Exhaustive Observations and Commentaries on Fashion

As though the exhibition space has been turned into a fashion show catwalk, visitors enter along a raised white platform, observed on either side by the royalty of the fashion industry: Gaultier, Klein and Lacroix.

poster for Martin Parr

Martin Parr "Fashion Magazine"

at Tokyo Photographic Art Museum
in the Ebisu, Daikanyama area
This event has ended - (2007-07-07 - 2007-08-26)

In Reviews by Meighan Ellis 2007-08-16

 Not in person, of course. These are spot lit, framed photographs, from Parr’s Couture Kisses 2005 series, offering glimpses into life backstage at fashion shows. Following this dramatic entrance, in the first room, large scale, garish and technicolour prints from his series Dakar 2001, as well as other images from the series Colour On The Beach 2001 and Miami Fashion 2004 are all hung in a succession of tight displays. For fans of Parr’s work and his distinct stylistic traits, this is one of the stronger and bolder sections of the show.
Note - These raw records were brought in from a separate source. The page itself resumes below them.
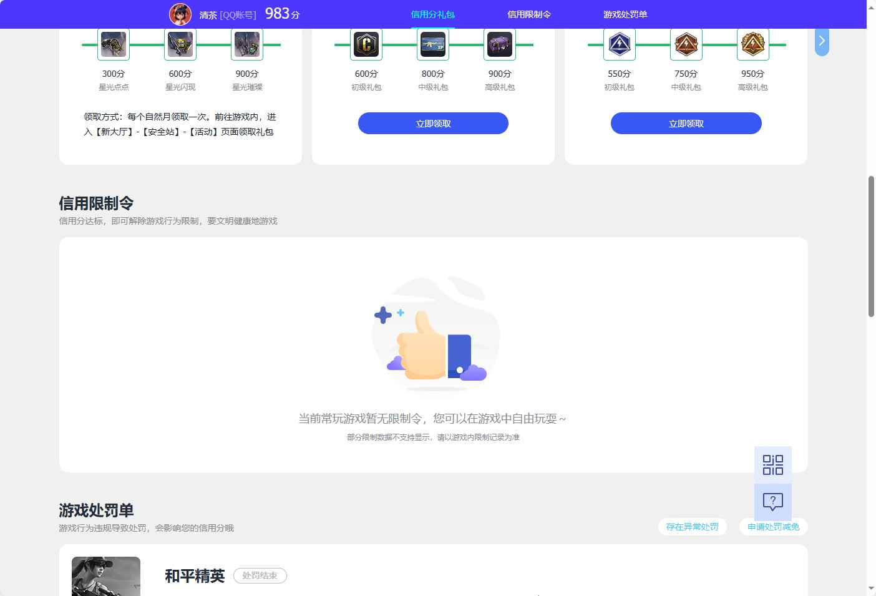876x596 pixels.
Task: Switch to the 信用限制令 tab
Action: [529, 14]
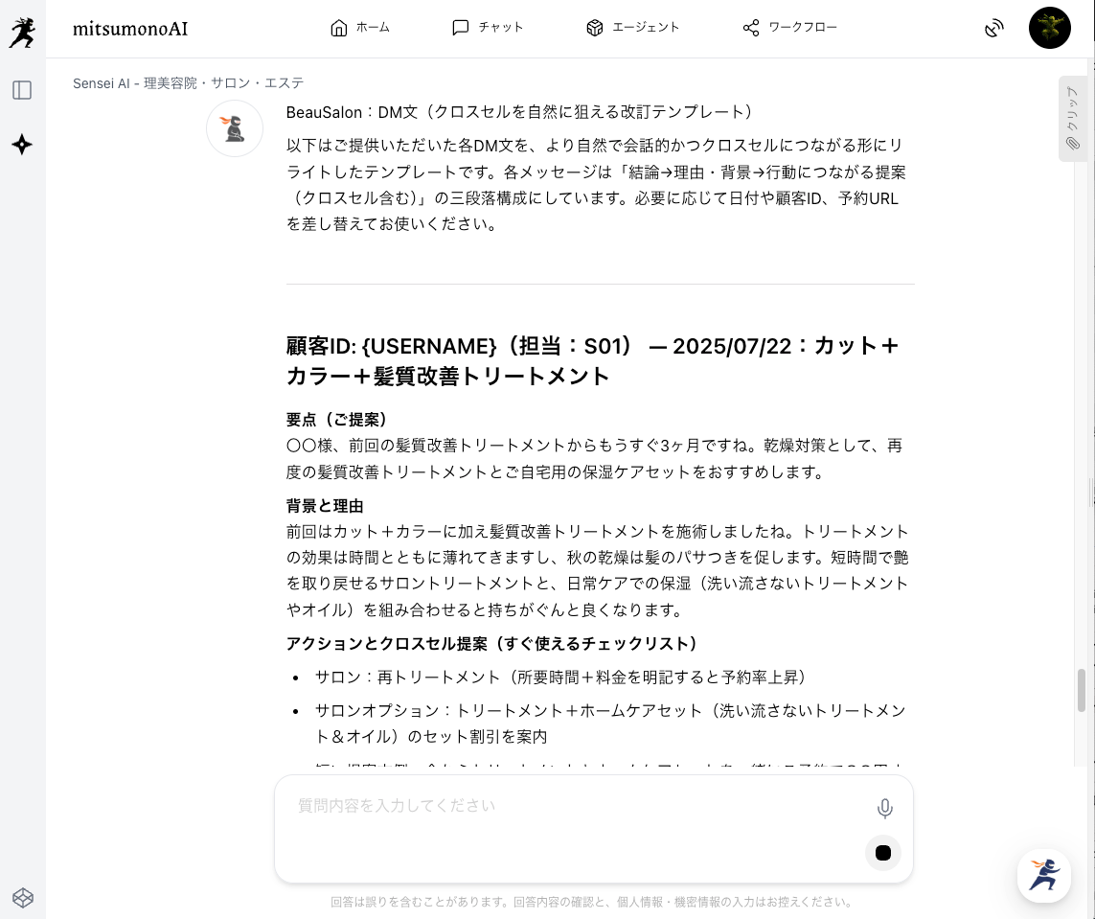Switch to the チャット chat tab
1095x919 pixels.
coord(488,28)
For me, the most dynamic images are in the Reines de la Nuit 2005 series, which are featured in the last gallery. The scale and composition alone makes these works engaging, and I found myself drawn into the seemingly wet, rich colours and the lavishly detailed depiction of these bourgeois women dripping in jewels, luxurious fabric and glistening makeup.

Already familiar with Parr’s predominately documentary style, an eclectic collection of photographic books published by Magnum and his more recent work as a commercial photographer, I first encountered Parr’s fashion and advertising work in his monograph ‘Fashion Magazine’ in 2005 at the Rocket Gallery in East London. That particular show had a more vibrant, unrestrained energy to it, possibly due to a more succinct display, the expansive scale of the prints and a space that added to the dynamics of the work.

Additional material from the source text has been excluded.